Listing from a pointing dataset:
•••••

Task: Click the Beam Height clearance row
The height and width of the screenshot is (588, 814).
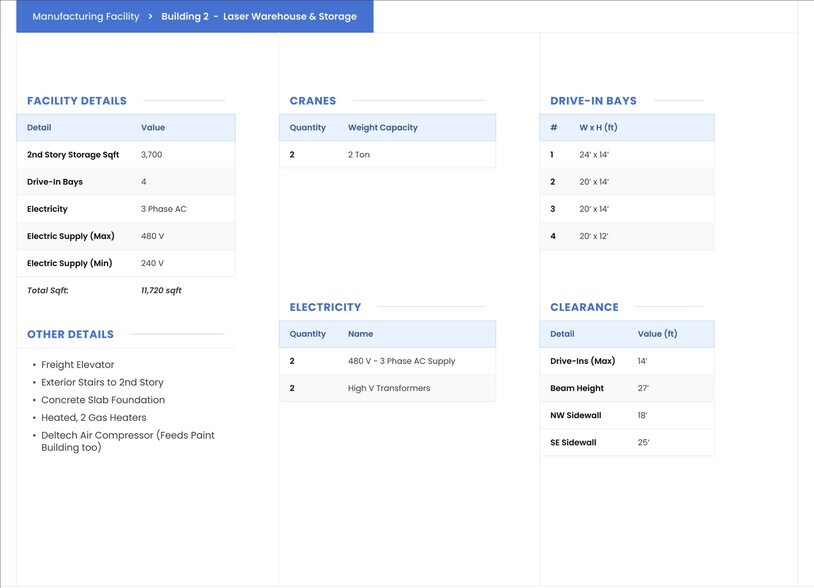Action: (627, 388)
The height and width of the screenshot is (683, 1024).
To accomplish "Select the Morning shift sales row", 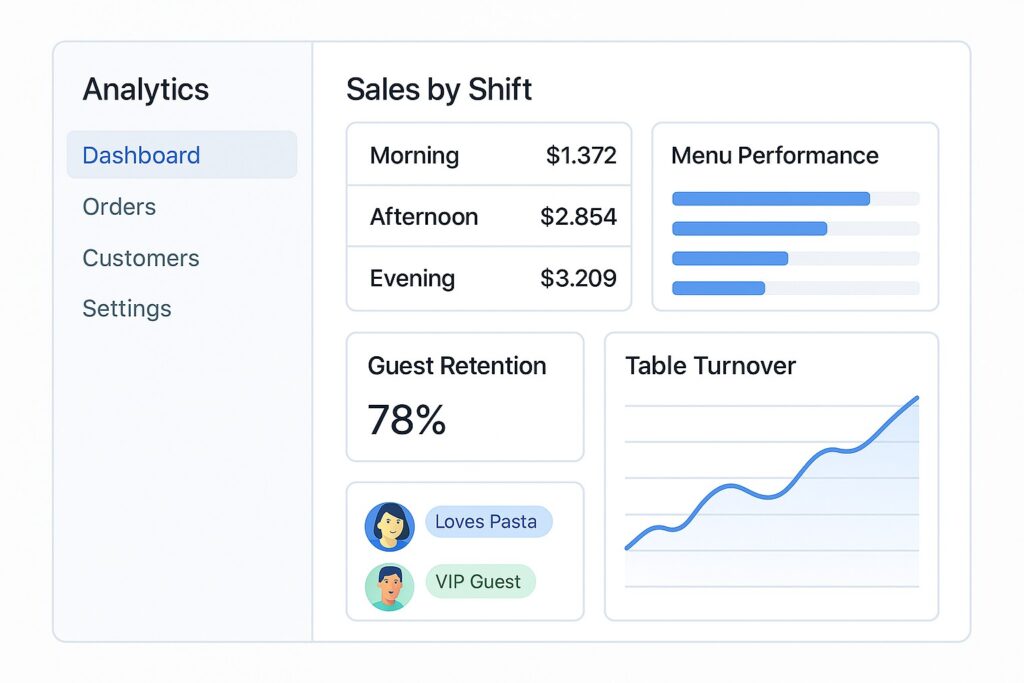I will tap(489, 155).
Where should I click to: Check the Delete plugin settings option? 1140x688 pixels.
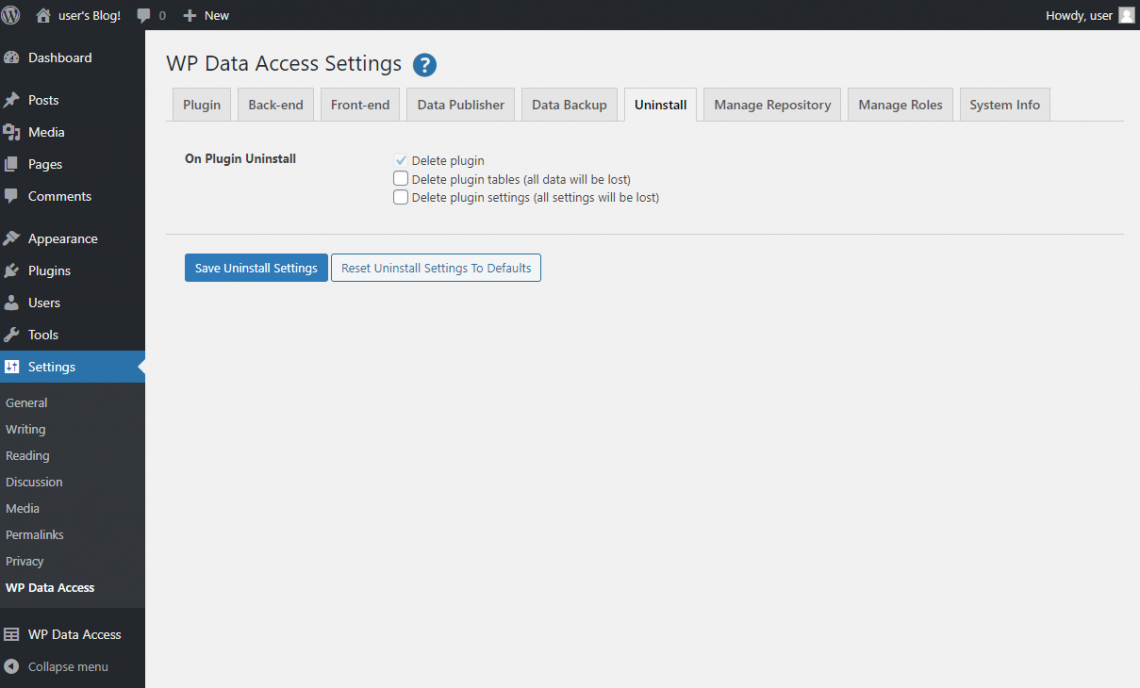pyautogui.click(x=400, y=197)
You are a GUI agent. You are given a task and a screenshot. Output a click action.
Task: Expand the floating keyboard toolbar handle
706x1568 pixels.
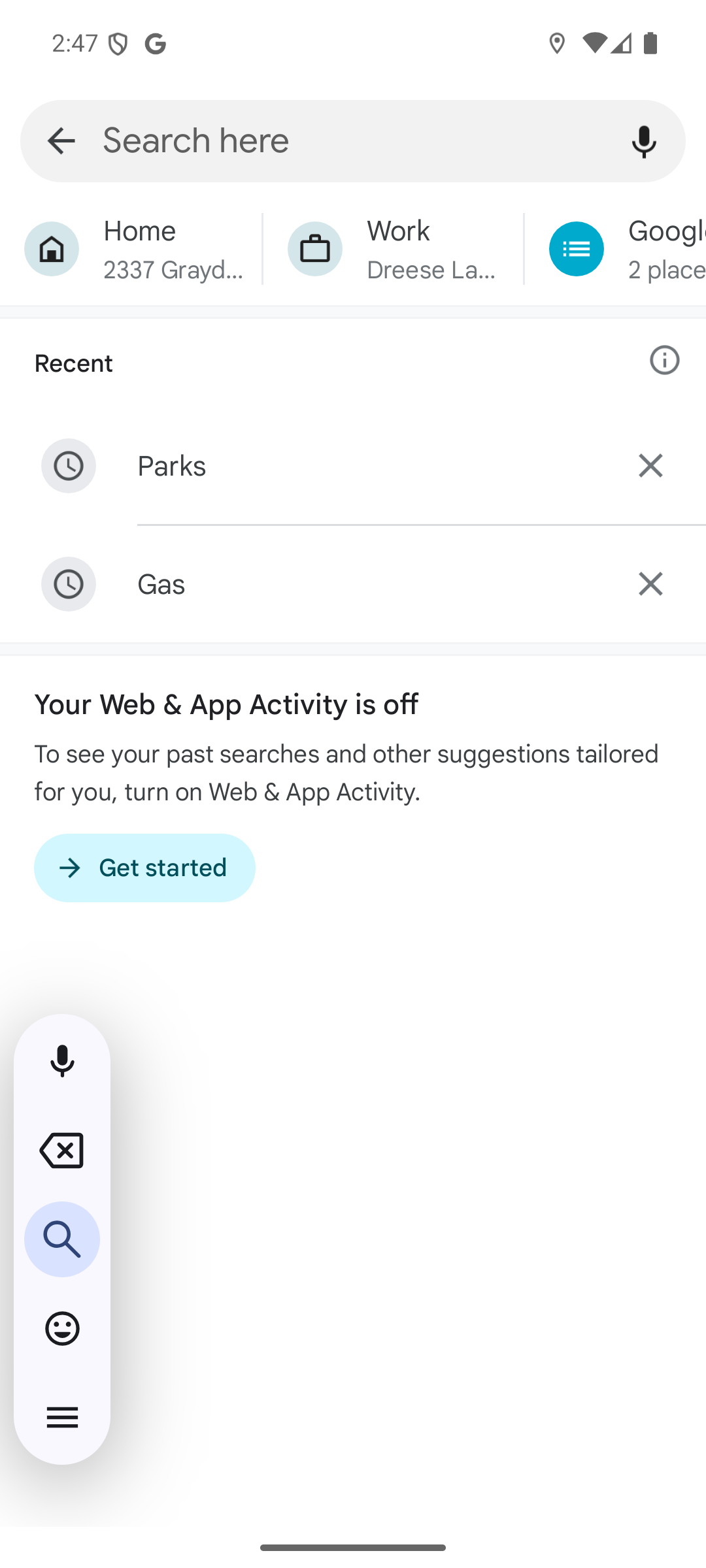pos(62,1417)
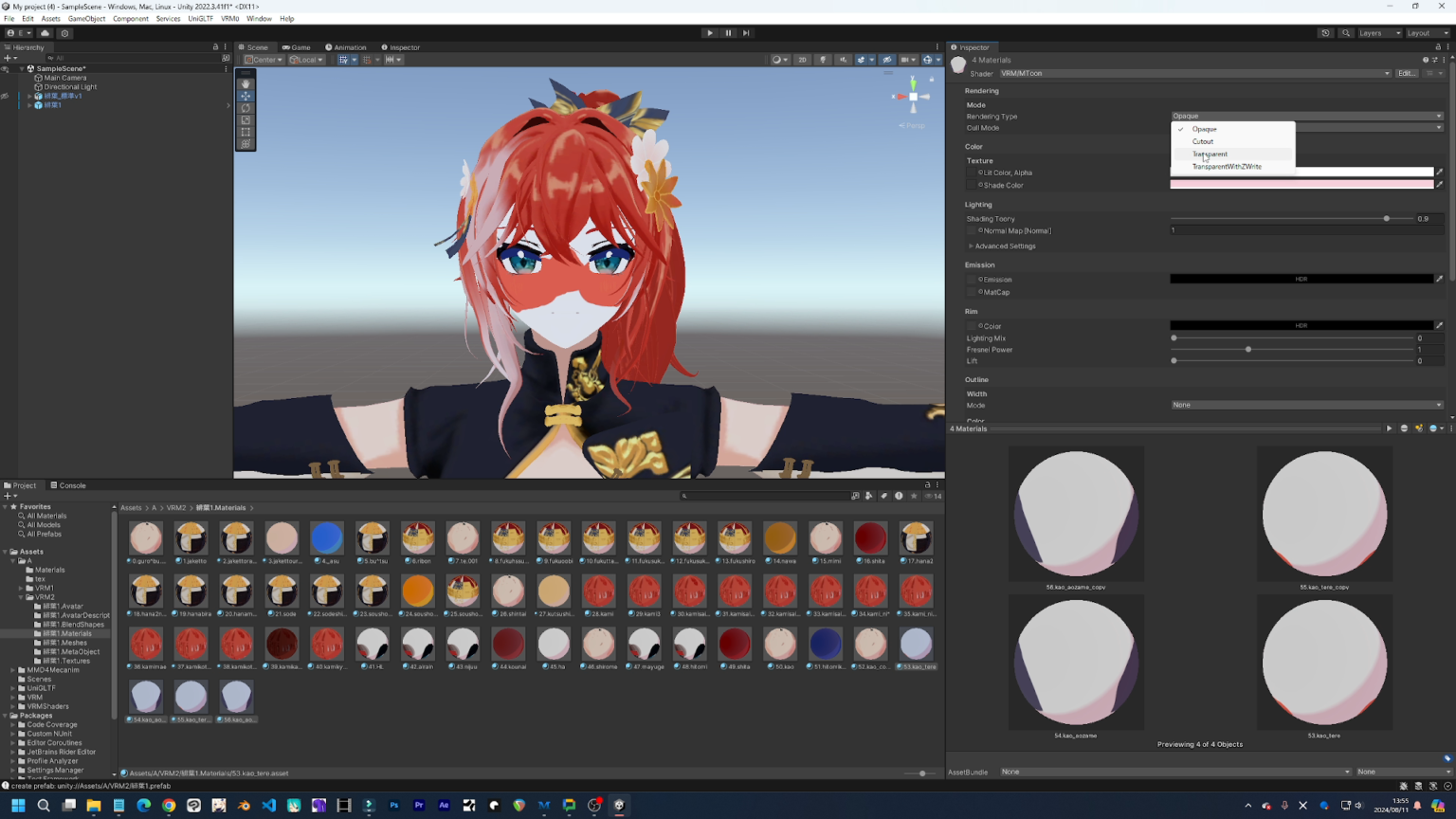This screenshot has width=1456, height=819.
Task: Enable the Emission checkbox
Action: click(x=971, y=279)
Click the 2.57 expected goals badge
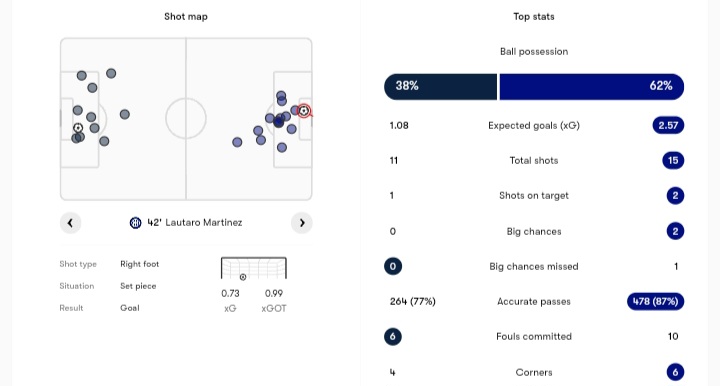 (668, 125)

•••••

* STATED GOAL: Quote the listing word for word from the line containing "Where should I", that line included, through the very end of the listing. Leave out the pictures.

* OUTPUT FOR THIS TASK:
Where should I click to: Check the Delete plugin settings option? 1140x688 pixels.
pyautogui.click(x=400, y=197)
You are a GUI agent. You are given a task and a screenshot. Output a click action.
Task: Expand the floating keyboard toolbar handle
706x1568 pixels.
pos(62,1417)
This screenshot has width=1456, height=819.
Task: Enable the Emission checkbox
Action: click(x=971, y=279)
Click the 2.57 expected goals badge
 (668, 125)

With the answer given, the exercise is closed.